Unsere Fachkompetenz erwerben wir in einer umfangreichen und häufig aufgestockten Aus- und Weiterbildung. Der Begriff um das lebenslange Lernen hat längst Einzug in unseren Sprachgebrauch und in unsere Erkenntnis der Notwendigkeit gehalten. Nur an einer qualifiziert erlernten Führungs-Ausbildung mangelt es Führungskräften in Deutschland noch immer! Warum ist das so? Mitarteiterführung ist doch kein Mysterium oder Voodoo, sondern ein erlernbares Handwerk.

Die frohe Botschaft lautet daher: Führung ist erlernbar – auch für Sie.

Worauf sollten Sie achten um Ihre Mitarbeiter nachhaltig zu motivieren damit gemeinsam die gewünschten Ziele erreichbar werden?

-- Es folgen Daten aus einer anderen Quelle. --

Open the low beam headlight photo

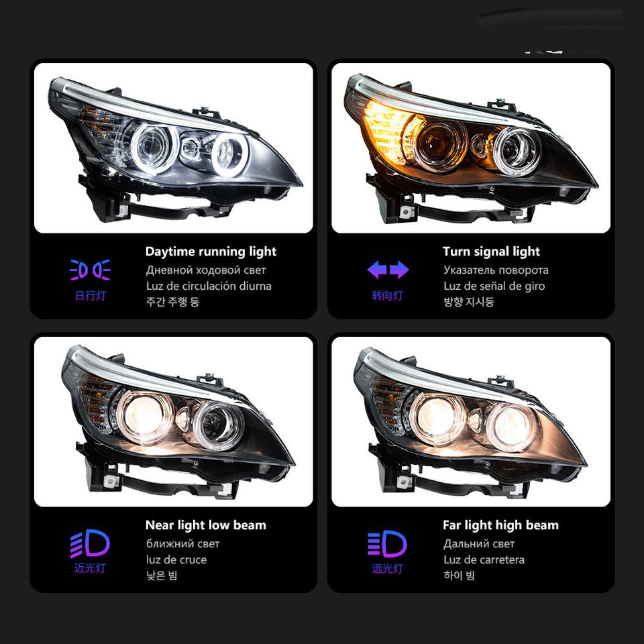click(173, 421)
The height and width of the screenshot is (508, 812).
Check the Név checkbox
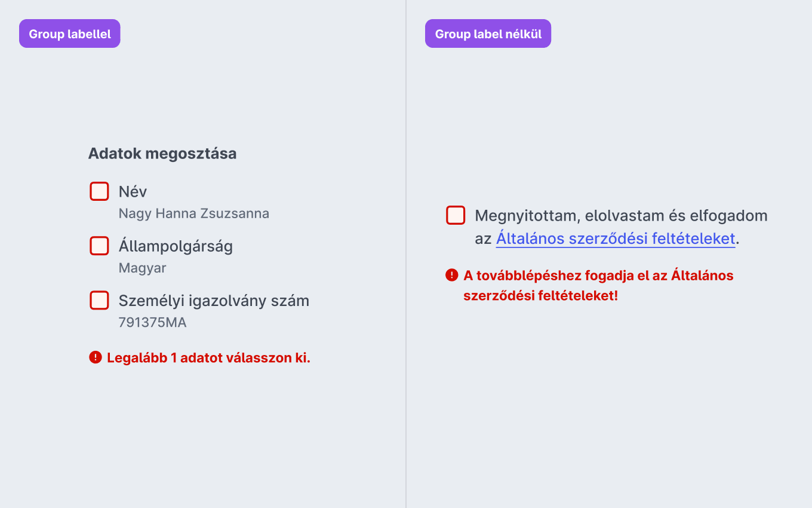pyautogui.click(x=99, y=191)
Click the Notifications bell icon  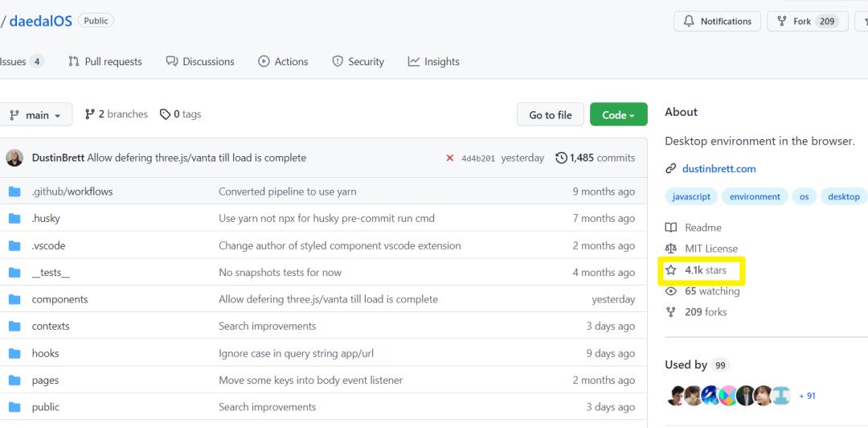(x=689, y=22)
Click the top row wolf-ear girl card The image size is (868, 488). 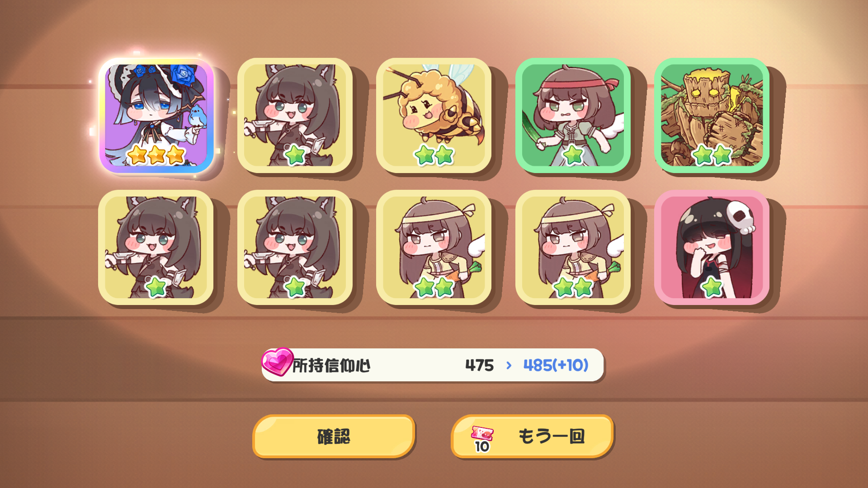tap(295, 115)
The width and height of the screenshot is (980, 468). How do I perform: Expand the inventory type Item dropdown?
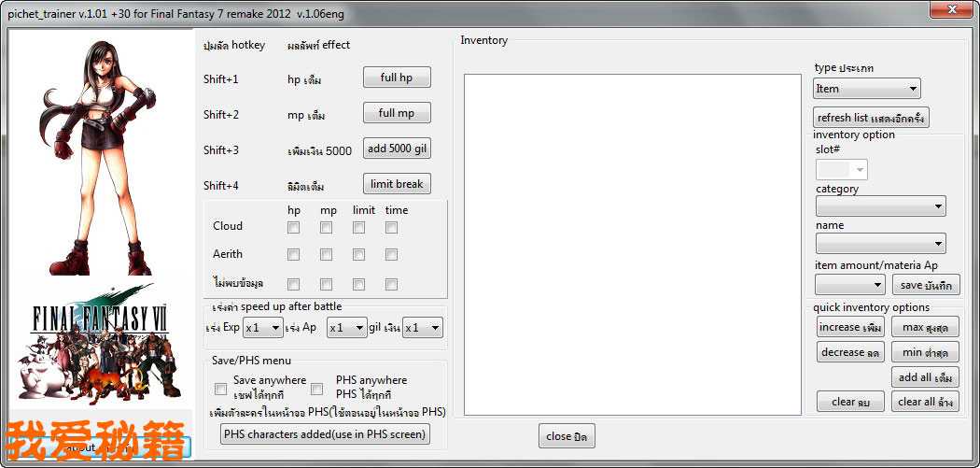tap(866, 89)
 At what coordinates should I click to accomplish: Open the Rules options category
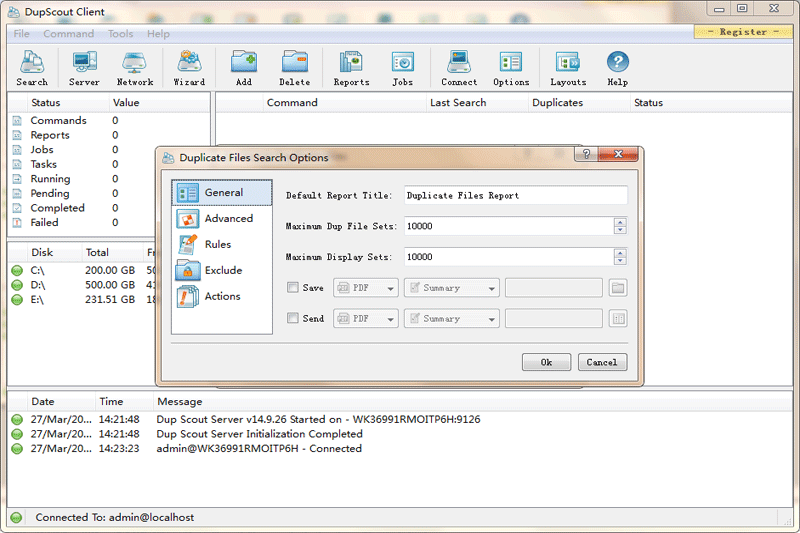(217, 244)
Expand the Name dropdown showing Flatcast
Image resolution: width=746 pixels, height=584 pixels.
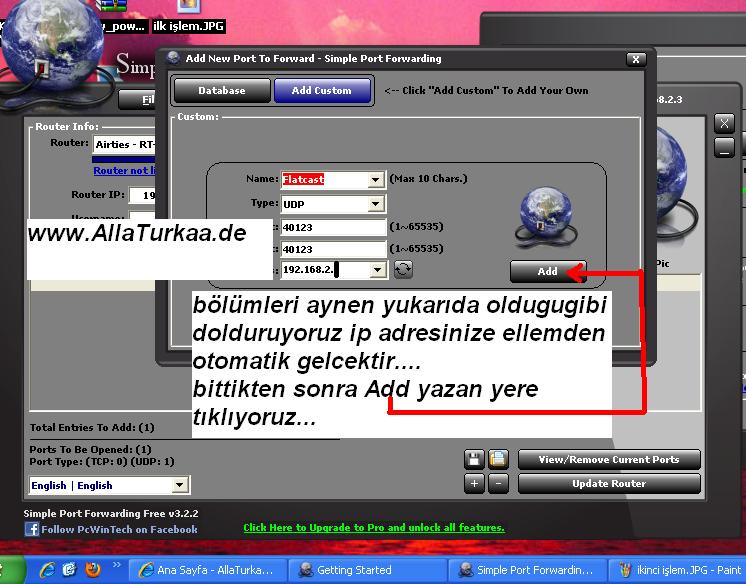376,180
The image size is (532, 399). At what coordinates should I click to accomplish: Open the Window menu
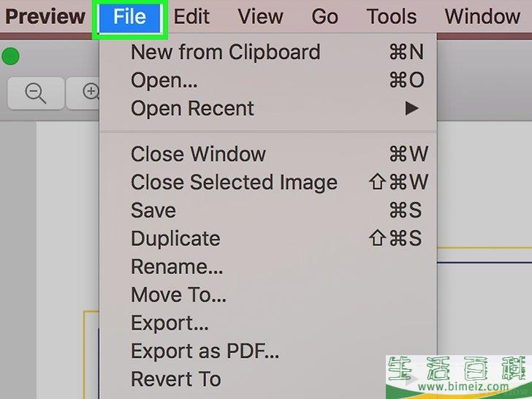pyautogui.click(x=482, y=17)
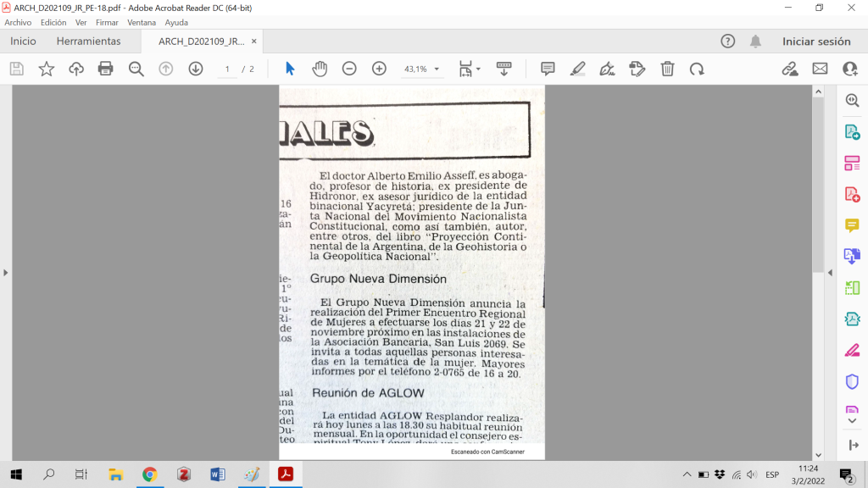The image size is (868, 488).
Task: Click the Iniciar sesión button
Action: pyautogui.click(x=815, y=42)
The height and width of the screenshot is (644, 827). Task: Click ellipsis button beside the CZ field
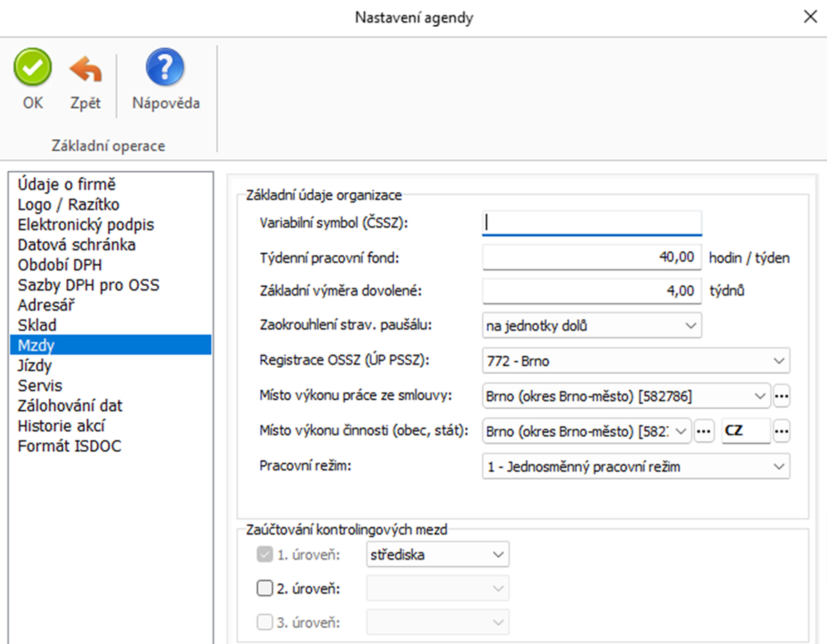782,431
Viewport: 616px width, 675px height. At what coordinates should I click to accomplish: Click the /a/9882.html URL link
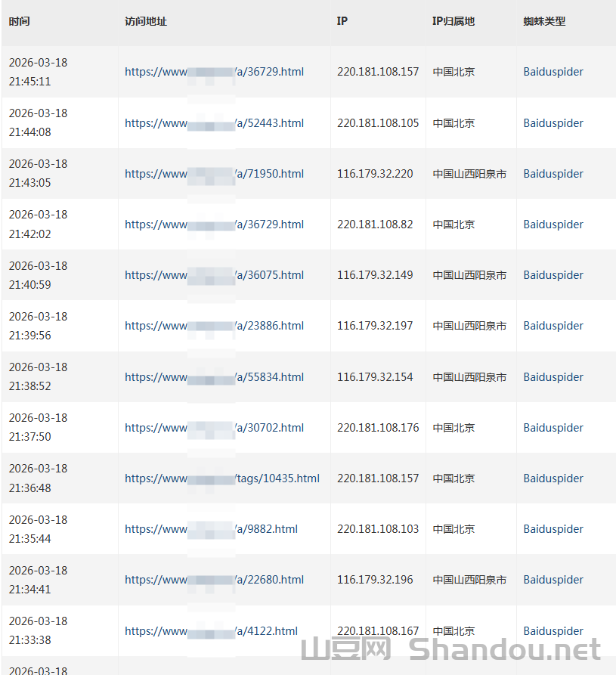pos(212,529)
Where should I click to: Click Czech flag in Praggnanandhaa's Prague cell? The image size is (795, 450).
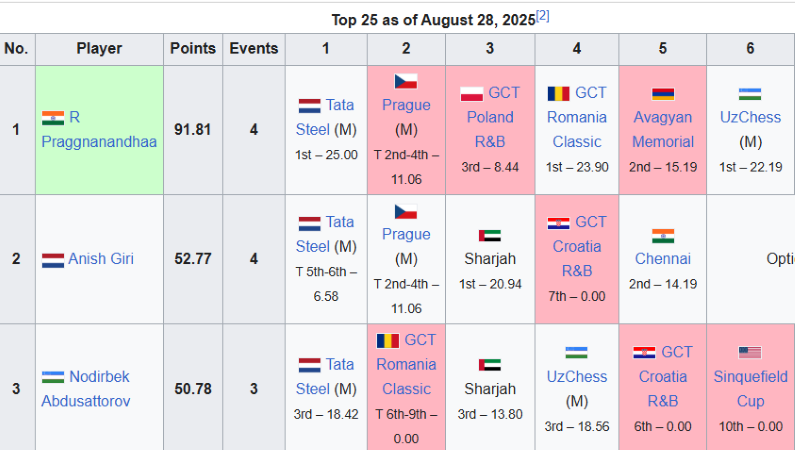(406, 82)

Hier ist sie – die TOP10 der Führungstipps:

  • Vertrauen schenken – Positive Erwartungshaltung
    Trauen Sie Ihren Mitarbeiter Gutes zu – vertrauen Sie
  • Vereinbarungen treffen – Mitarbeiter einbeziehen
    Finden Sie ein Ziel, dass dem Unternehmen und dem Mitarbeiter dient
  • Ergebnis zählt – Das “Wie” klärt der Mitarbeiter
    Ihre Mitarbeiter wissen, welche Mittel und Ressourcen sie benötigen, um das Vereinbarte zu erreichen
  • Stärken im Blick – Schwächen akzeptieren
    Konzentrieren Sie sich auf die Stärken Ihrer Mitarbeiter – akzeptieren Sie Schwächen, die im Arbeitsergebnis nicht hinderlich sind
  • Prioritäten setzen - Klarheit vermitteln
    Schaffen Sie Klarheit bei Ihren Mitarbeitern, was Pflicht und Kür ist
  • Positiv denken – Phantasie beflügelt
    Prüfen Sie Ihre Einstellung zu Aufgaben, denn sie beeinflusst die Ihrer Mitarbeiter nachhaltig
  • Wechselwirkungen sehen – Was ist mein Anteil daran?
    Modifizieren Sie bei “Mitarbeiterproblemen” Ihre eigenes Verhalten
  • Job-Gestaltung – Blick für Talente
    Prüfen Sie, ob durch Umgestaltung des Jobs oder anderen Mitarbeitereinsatz ein besseres Resultat möglich ist
  • Herausfordern – Abwechslung für die Mitarbeiter
    Bieten Sie Herausforderungen gegen lähmende Langeweile an
  • Offenheit – Kein Theater spielen
    Schaffen Sie sich Zeit für Wesentliches, indem Sie so offen und ehrlich wie möglich zu Ihren Mitarbeitern sind

(Quelle: zehn.de)

Die Berücksichtigung der obigen Führungstipps sollte Ihnen deutlich mehr Nähe und Akzeptanz bei Ihren Mitarbeitern verschaffen – Schritt für Schritt.